- **EXERCISE GOAL**: Copy out precisely the lines from the start of the data through the line with "メールで相談 (235, 852)", and keep pictures out of it.

- **GIVEN DATA**:
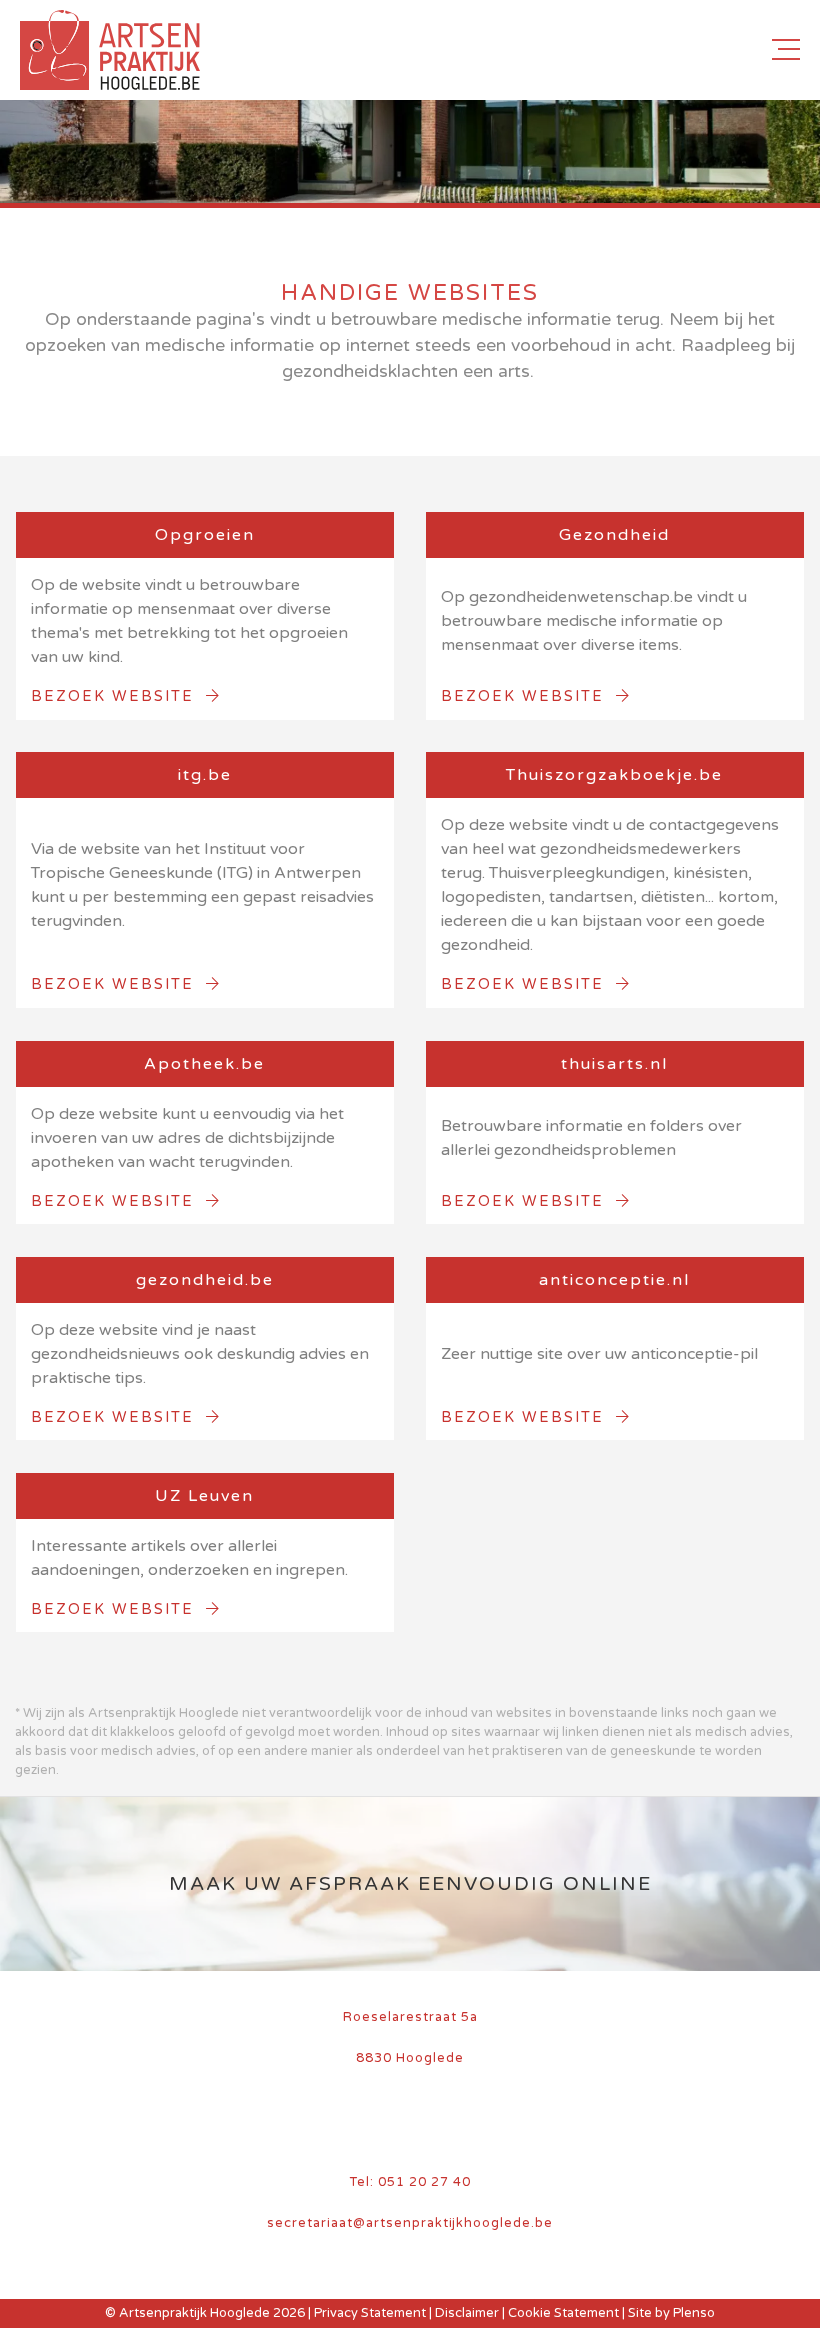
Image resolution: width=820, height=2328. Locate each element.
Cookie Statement (563, 2313)
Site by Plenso (671, 2313)
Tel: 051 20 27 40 (410, 2182)
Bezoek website (118, 696)
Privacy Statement (370, 2313)
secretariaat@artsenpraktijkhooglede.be (410, 2223)
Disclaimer (467, 2313)
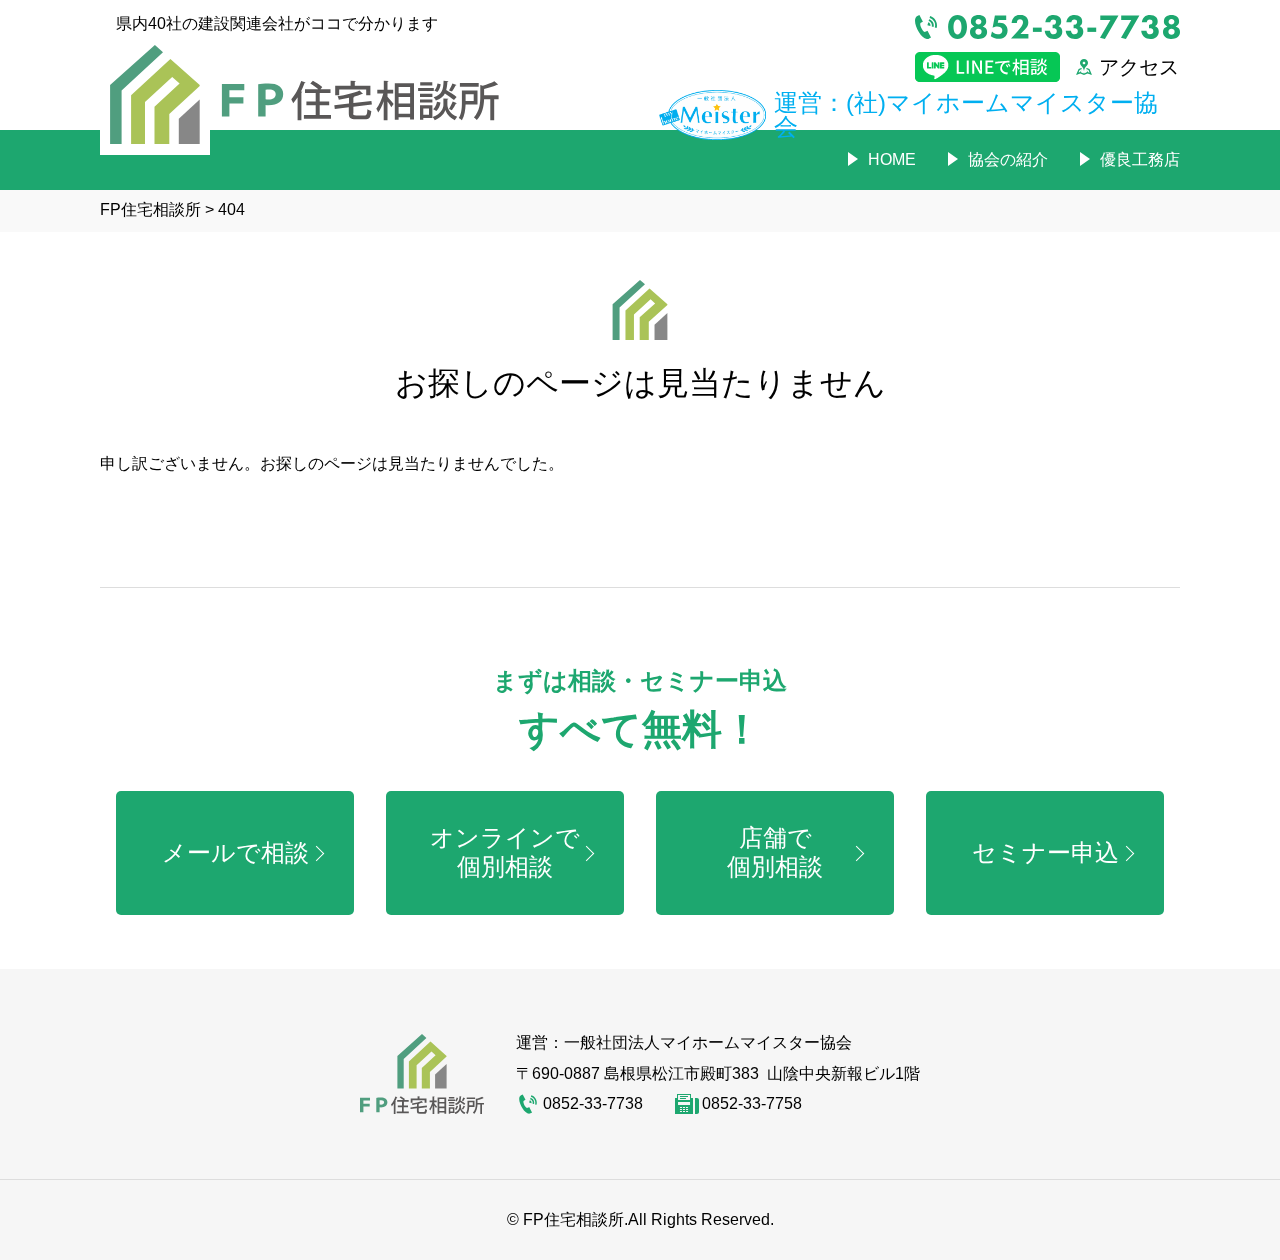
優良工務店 (1140, 159)
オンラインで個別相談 (505, 852)
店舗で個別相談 (775, 852)
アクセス (1139, 67)
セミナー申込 (1045, 852)
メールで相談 (235, 852)
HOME (892, 159)
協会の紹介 (1008, 159)
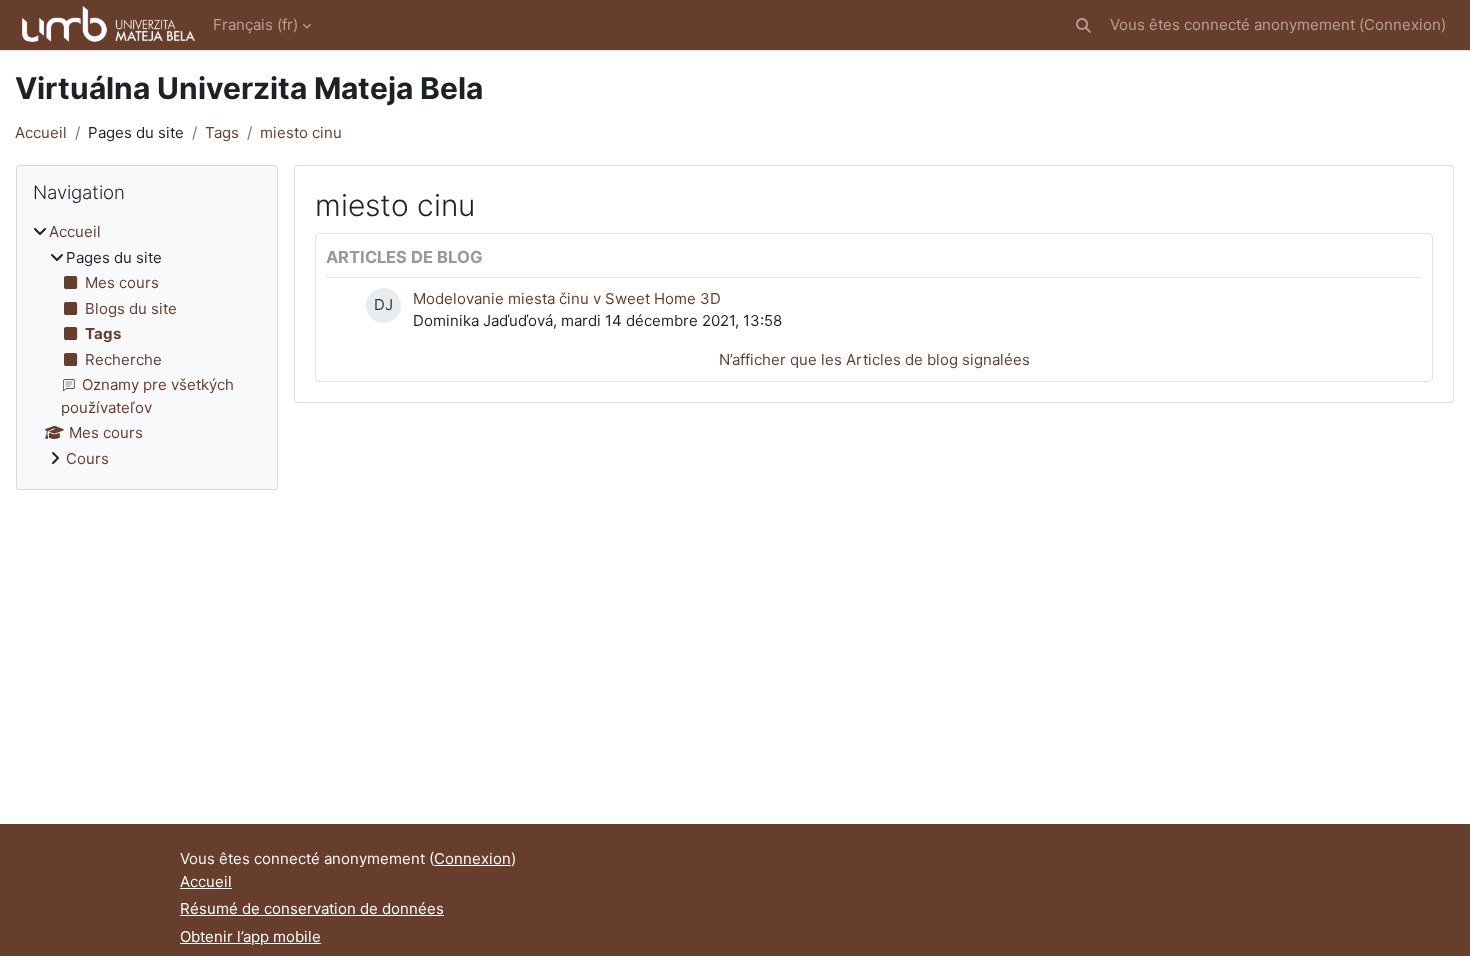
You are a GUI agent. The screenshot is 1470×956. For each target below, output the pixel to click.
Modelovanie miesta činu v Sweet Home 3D (567, 298)
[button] (1083, 25)
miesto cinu (301, 132)
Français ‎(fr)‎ (255, 24)
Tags (222, 132)
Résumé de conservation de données (312, 908)
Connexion (1402, 24)
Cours (87, 458)
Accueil (41, 132)
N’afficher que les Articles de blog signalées (874, 359)
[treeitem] (147, 345)
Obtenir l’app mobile (250, 936)
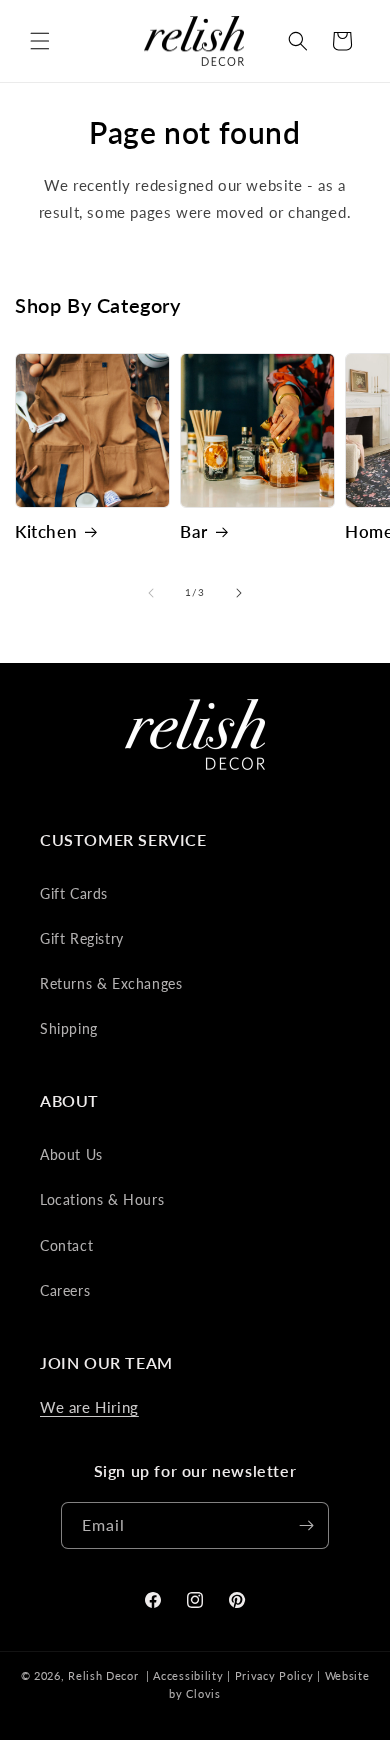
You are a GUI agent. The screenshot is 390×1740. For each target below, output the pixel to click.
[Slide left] (151, 593)
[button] (40, 41)
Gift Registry (82, 938)
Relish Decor (103, 1675)
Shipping (69, 1028)
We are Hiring (89, 1407)
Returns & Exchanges (111, 983)
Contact (66, 1245)
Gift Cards (74, 893)
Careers (65, 1290)
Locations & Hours (102, 1199)
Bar (194, 531)
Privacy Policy (274, 1675)
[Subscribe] (306, 1525)
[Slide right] (239, 593)
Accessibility (188, 1675)
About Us (71, 1154)
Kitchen (46, 531)
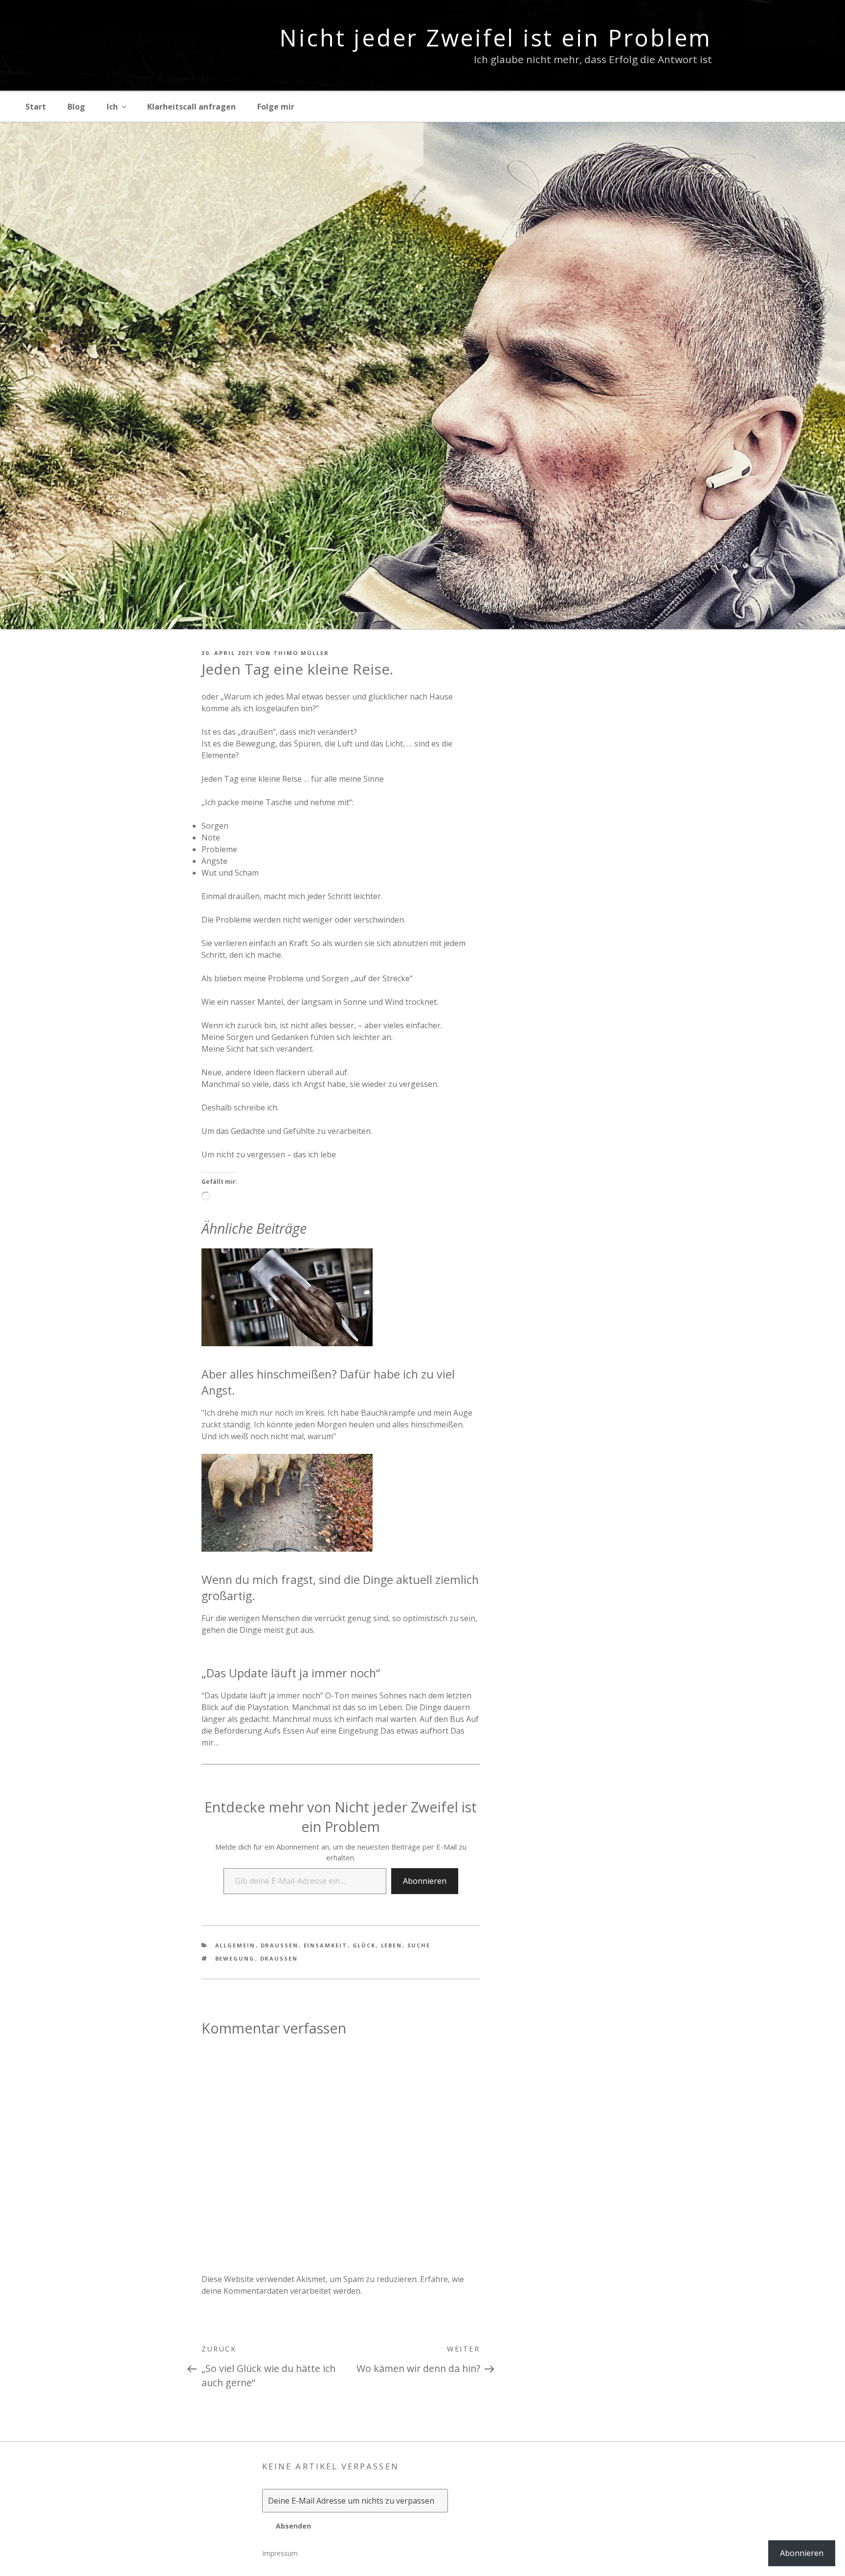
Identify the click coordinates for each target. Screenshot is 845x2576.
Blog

- **THE ANSWER**:
Image resolution: width=820, height=2328. Locate each element.
Cookie Statement (563, 2313)
Site by Plenso (671, 2313)
Tel: 051 20 27 40 (410, 2182)
Bezoek website (118, 696)
Privacy Statement (370, 2313)
secretariaat@artsenpraktijkhooglede.be (410, 2223)
Disclaimer (467, 2313)
優良工務店 (1140, 159)
オンラインで個別相談 (505, 852)
店舗で個別相談 (775, 852)
アクセス (1139, 67)
セミナー申込 (1045, 852)
メールで相談 (235, 852)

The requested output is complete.